Was heißt Gerechtigkeit heute?
06. Oktober 2010
Im Rahmen der „Frankfurter Bürger-Universität“ veranstaltet der Exzellenzcluster „Die Herausbildung normativer Ordnungen“ in Kooperation mit der Goethe-Universität und der Frankfurter Rundschau eine groß angelegte Reihe zum Thema Gerechtigkeit.
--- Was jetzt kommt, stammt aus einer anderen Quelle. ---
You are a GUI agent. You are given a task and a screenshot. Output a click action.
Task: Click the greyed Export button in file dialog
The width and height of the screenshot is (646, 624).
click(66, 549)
Fast scheint es, als hätte die Gerechtigkeit den Wettbewerb gewonnen, welches Gut denn als oberstes Gut der Gesellschaft zu gelten habe. Dabei begegnet uns Gerechtigkeit als ein Ideal, auf das sich verschiedene und auch widerstreitende Akteure berufen, in unterschiedlichsten Bereichen. Beispielsweise begründen wohl ausnahmslos alle, die sich an der Diskussion über die Reform des Sozialstaats beteiligen, ihre gegensätzlichen Positionen – ob für Umbau, Abbau oder Ausbau – mit dem Verweis auf Gebote der Gerechtigkeit. Urteile über das, was gerecht ist, fällen wir meist intuitiv, etwa wenn wir sagen, dass in der Gesellschaft − im Bildungssystem oder auf dem Arbeitsmarkt − Chancengleichheit herrschen sollte oder dass Leistung sich lohnen soll. Zugleich zeigt uns die Gerechtigkeitstheorie, wie unterschiedlich Begründung und Ausrichtung ausfallen können.
Eine grundsätzliche Annäherung daran, was politische und soziale Gerechtigkeit heißt, kann als Maßstab und Orientierung für viele aktuelle Diskussionen dienen. Auch gilt es auf den verschiedenen Feldern – von der Bildungs- und Arbeitsgerechtigkeit bis zur Umweltgerechtigkeit, von der Internationalen Gerechtigkeit bis zur Generationengerechtigkeit – immer wieder die verschiedenen Ansprüche gegeneinander abzuwägen. Die Reihe „Was heißt Gerechtigkeit heute?“ versucht auf diesen Feldern, prinzipielle Erwägungen mit praktischen Erörterungen und lokalen Bezügen zu verbinden.
Für den Exzellenzcluster gehören Fragen der Gerechtigkeit zu den zentralen Forschungsgegenständen. In seinem Fokus stehen nicht zuletzt die gegenwärtigen Konflikte um die Herausbildung einer neuen globalen Ordnung, die sich zu einem großen Teil aus dem Verlangen der Menschen nach Gerechtigkeit speisen. Auch dabei spielen die vielfältigen und oftmals konträren Überzeugungen der beteiligten Konfliktparteien von einer gerechten Ordnung und deren Rechtfertigung eine maßgebliche Rolle.
Neben renommierten Wissenschaftlern des Clusters (u.a. Axel Honneth, Klaus Günther und Rainer Forst) sind eine Reihe hochkarätiger und interessanter Gäste zu den Veranstaltungen der Reihe eingeladen.
Veranstaltungsort ist das Depot Sachsenhausen, Redaktionssitz der Frankfurter Rundschau, Karl-Gerold-Platz 1, 60594 Frankfurt am Main.
Die Veranstaltungen beginnen jeweils um 19.30, der Eintritt zu allen Veranstaltungen ist frei.